WORK TO COMPLETE
Transcribe word for word the lines below from the line with "You are a GUI" through the line with "Contacto (1148, 32)", ends included.

RECORDS
———
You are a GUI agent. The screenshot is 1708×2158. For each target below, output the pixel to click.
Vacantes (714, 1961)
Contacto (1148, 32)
———
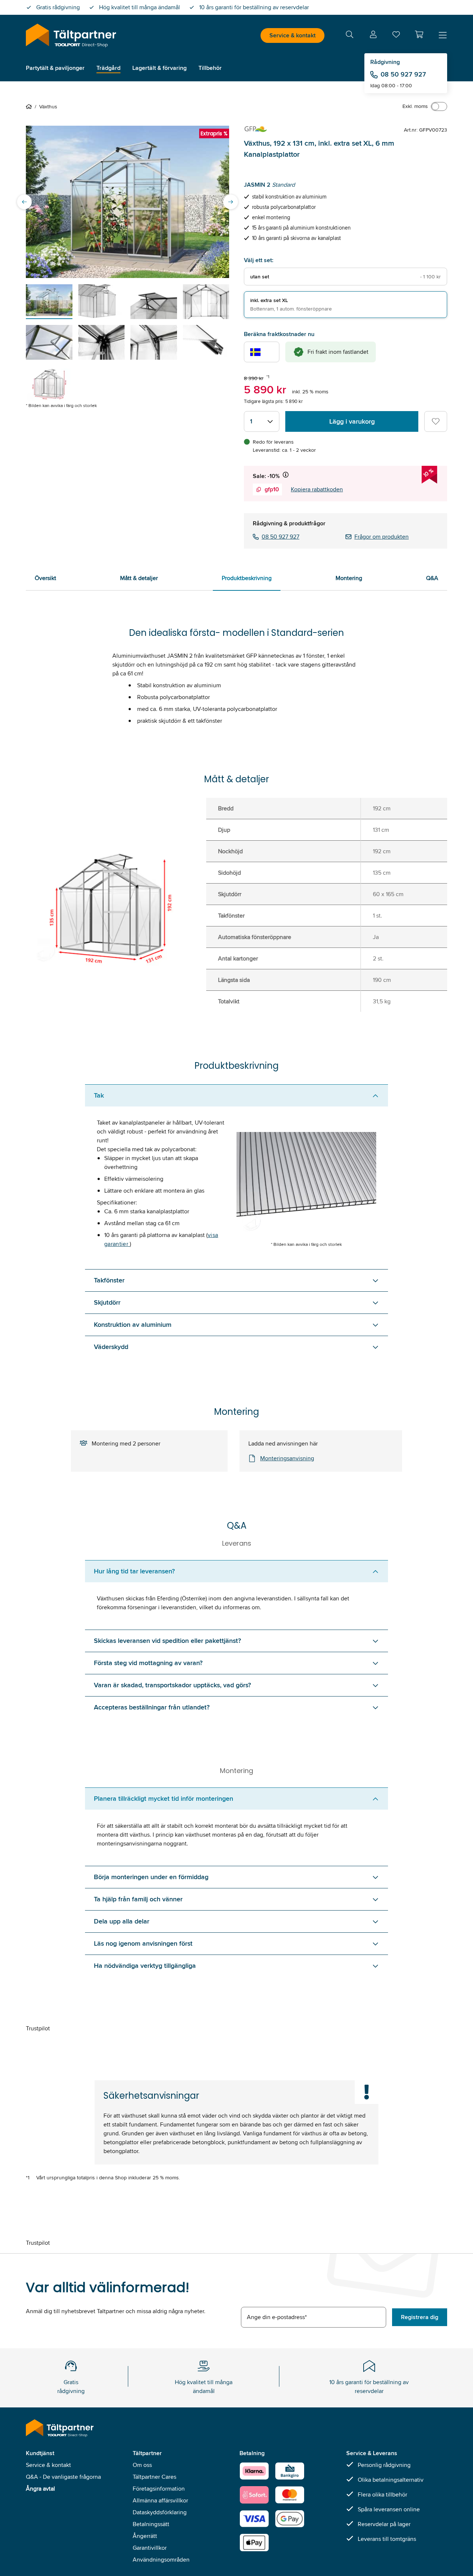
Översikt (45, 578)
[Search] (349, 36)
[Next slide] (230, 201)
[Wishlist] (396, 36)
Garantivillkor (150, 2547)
———
EXERCISE RESPONSE
You are a GUI agent. The screenshot is 1708×2158. For each target below, output the pixel to click.
Vacantes (714, 1961)
Contacto (1148, 32)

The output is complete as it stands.